* Aim of the exercise
Please restate the following records word for word.
□ □ □ □ □
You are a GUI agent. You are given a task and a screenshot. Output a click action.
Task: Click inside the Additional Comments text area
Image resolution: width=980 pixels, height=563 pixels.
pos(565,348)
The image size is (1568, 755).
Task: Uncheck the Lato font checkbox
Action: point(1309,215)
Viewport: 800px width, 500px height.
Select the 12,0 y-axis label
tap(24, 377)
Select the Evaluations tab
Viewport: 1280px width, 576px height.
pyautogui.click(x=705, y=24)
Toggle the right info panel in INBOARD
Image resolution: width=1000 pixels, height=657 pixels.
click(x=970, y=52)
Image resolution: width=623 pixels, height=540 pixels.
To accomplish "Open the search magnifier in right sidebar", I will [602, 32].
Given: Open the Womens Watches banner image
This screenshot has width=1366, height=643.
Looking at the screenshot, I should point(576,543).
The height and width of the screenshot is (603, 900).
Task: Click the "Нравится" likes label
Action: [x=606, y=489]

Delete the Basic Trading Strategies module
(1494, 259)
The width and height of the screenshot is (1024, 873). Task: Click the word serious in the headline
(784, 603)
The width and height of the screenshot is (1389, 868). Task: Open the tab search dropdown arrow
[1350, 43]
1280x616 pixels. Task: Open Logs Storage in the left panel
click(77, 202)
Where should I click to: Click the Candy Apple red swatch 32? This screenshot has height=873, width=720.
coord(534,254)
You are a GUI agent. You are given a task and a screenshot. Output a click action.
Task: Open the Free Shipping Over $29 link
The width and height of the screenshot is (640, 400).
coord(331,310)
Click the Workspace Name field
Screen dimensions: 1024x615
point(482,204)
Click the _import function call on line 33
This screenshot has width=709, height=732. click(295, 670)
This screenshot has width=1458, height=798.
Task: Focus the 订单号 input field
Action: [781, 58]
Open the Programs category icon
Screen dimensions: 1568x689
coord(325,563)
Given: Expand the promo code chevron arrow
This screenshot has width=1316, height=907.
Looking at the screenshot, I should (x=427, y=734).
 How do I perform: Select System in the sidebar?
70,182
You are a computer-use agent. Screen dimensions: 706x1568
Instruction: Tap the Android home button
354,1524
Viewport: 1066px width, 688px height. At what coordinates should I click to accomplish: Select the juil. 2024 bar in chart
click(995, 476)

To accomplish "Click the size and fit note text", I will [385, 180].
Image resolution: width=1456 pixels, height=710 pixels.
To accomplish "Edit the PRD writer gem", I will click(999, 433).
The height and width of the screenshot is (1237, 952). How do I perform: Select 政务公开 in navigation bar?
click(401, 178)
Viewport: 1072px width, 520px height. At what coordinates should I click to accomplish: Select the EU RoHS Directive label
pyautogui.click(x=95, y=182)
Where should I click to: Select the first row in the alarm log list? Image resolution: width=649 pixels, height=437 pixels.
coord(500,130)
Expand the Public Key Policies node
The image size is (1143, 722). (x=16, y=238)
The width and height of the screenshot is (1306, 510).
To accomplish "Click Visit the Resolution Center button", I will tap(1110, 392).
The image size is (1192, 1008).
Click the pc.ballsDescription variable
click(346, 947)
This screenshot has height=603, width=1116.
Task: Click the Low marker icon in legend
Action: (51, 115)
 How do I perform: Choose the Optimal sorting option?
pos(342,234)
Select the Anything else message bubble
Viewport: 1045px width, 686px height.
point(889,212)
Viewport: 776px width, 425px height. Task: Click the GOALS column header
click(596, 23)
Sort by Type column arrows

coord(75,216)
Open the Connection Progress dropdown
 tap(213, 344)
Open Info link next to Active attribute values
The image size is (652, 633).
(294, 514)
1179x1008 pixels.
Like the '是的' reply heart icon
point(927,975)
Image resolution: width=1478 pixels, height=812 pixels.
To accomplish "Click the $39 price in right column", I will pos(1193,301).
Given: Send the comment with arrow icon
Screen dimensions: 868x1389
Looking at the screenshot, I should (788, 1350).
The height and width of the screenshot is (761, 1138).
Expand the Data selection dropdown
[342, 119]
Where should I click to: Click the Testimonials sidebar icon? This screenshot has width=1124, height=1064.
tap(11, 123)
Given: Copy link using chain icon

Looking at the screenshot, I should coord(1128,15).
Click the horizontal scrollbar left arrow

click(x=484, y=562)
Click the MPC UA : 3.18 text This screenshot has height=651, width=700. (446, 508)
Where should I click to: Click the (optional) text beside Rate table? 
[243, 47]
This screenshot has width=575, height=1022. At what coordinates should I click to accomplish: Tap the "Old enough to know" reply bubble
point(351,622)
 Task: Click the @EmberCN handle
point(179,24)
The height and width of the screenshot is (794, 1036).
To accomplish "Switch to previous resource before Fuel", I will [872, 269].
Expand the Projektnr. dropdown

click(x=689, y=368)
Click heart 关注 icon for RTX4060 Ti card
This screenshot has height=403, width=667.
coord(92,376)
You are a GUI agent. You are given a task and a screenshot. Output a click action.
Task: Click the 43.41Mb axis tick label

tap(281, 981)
□ □ □ □ □
* Result of this task
You are a GUI agent. You are given a task and a screenshot. Output a click action.
Task: Click inside the Additional Comments text area
Image resolution: width=980 pixels, height=563 pixels.
pos(565,348)
The image size is (1568, 755).
Task: Uncheck the Lato font checkbox
Action: point(1309,215)
Viewport: 800px width, 500px height.
Select the 12,0 y-axis label
tap(24, 377)
Select the Evaluations tab
Viewport: 1280px width, 576px height.
pyautogui.click(x=705, y=24)
Toggle the right info panel in INBOARD
Image resolution: width=1000 pixels, height=657 pixels.
click(x=970, y=52)
Image resolution: width=623 pixels, height=540 pixels.
To accomplish "Open the search magnifier in right sidebar", I will [602, 32].
Given: Open the Womens Watches banner image
This screenshot has width=1366, height=643.
Looking at the screenshot, I should point(576,543).
The height and width of the screenshot is (603, 900).
Task: Click the "Нравится" likes label
Action: [x=606, y=489]

Delete the Basic Trading Strategies module
(1494, 259)
The width and height of the screenshot is (1024, 873). Task: Click the word serious in the headline
(784, 603)
The width and height of the screenshot is (1389, 868). Task: Open the tab search dropdown arrow
[1350, 43]
1280x616 pixels. Task: Open Logs Storage in the left panel
click(77, 202)
Where should I click to: Click the Candy Apple red swatch 32? This screenshot has height=873, width=720.
coord(534,254)
You are a GUI agent. You are given a task and a screenshot. Output a click action.
Task: Open the Free Shipping Over $29 link
The width and height of the screenshot is (640, 400).
coord(331,310)
Click the Workspace Name field
Screen dimensions: 1024x615
point(482,204)
Click the _import function call on line 33
This screenshot has width=709, height=732. click(295, 670)
This screenshot has width=1458, height=798.
Task: Focus the 订单号 input field
Action: [781, 58]
Open the Programs category icon
Screen dimensions: 1568x689
coord(325,563)
Given: Expand the promo code chevron arrow
This screenshot has width=1316, height=907.
Looking at the screenshot, I should (x=427, y=734).
 How do I perform: Select System in the sidebar?
70,182
You are a computer-use agent. Screen dimensions: 706x1568
Instruction: Tap the Android home button
354,1524
Viewport: 1066px width, 688px height. At what coordinates should I click to accomplish: Select the juil. 2024 bar in chart
click(995, 476)

To accomplish "Click the size and fit note text", I will [385, 180].
Image resolution: width=1456 pixels, height=710 pixels.
To accomplish "Edit the PRD writer gem", I will click(999, 433).
The height and width of the screenshot is (1237, 952). How do I perform: Select 政务公开 in navigation bar?
click(401, 178)
Viewport: 1072px width, 520px height. At what coordinates should I click to accomplish: Select the EU RoHS Directive label
pyautogui.click(x=95, y=182)
Where should I click to: Select the first row in the alarm log list? Image resolution: width=649 pixels, height=437 pixels.
coord(500,130)
Expand the Public Key Policies node
The image size is (1143, 722). (x=16, y=238)
The width and height of the screenshot is (1306, 510).
To accomplish "Click Visit the Resolution Center button", I will tap(1110, 392).
The image size is (1192, 1008).
Click the pc.ballsDescription variable
click(346, 947)
This screenshot has height=603, width=1116.
Task: Click the Low marker icon in legend
Action: (51, 115)
 How do I perform: Choose the Optimal sorting option?
pos(342,234)
Select the Anything else message bubble
Viewport: 1045px width, 686px height.
point(889,212)
Viewport: 776px width, 425px height. Task: Click the GOALS column header
click(596, 23)
Sort by Type column arrows

coord(75,216)
Open the Connection Progress dropdown
 tap(213, 344)
Open Info link next to Active attribute values
The image size is (652, 633).
(294, 514)
1179x1008 pixels.
Like the '是的' reply heart icon
point(927,975)
Image resolution: width=1478 pixels, height=812 pixels.
To accomplish "Click the $39 price in right column", I will pos(1193,301).
Given: Send the comment with arrow icon
Screen dimensions: 868x1389
Looking at the screenshot, I should (788, 1350).
The height and width of the screenshot is (761, 1138).
Expand the Data selection dropdown
[342, 119]
Where should I click to: Click the Testimonials sidebar icon? This screenshot has width=1124, height=1064.
tap(11, 123)
Given: Copy link using chain icon

Looking at the screenshot, I should coord(1128,15).
Click the horizontal scrollbar left arrow

click(x=484, y=562)
Click the MPC UA : 3.18 text This screenshot has height=651, width=700. (446, 508)
Where should I click to: Click the (optional) text beside Rate table? 
[243, 47]
This screenshot has width=575, height=1022. At what coordinates should I click to accomplish: Tap the "Old enough to know" reply bubble
point(351,622)
 Task: Click the @EmberCN handle
point(179,24)
The height and width of the screenshot is (794, 1036).
To accomplish "Switch to previous resource before Fuel", I will [872, 269].
Expand the Projektnr. dropdown

click(x=689, y=368)
Click heart 关注 icon for RTX4060 Ti card
This screenshot has height=403, width=667.
coord(92,376)
You are a GUI agent. You are given a task and a screenshot. Output a click action.
Task: Click the 43.41Mb axis tick label

tap(281, 981)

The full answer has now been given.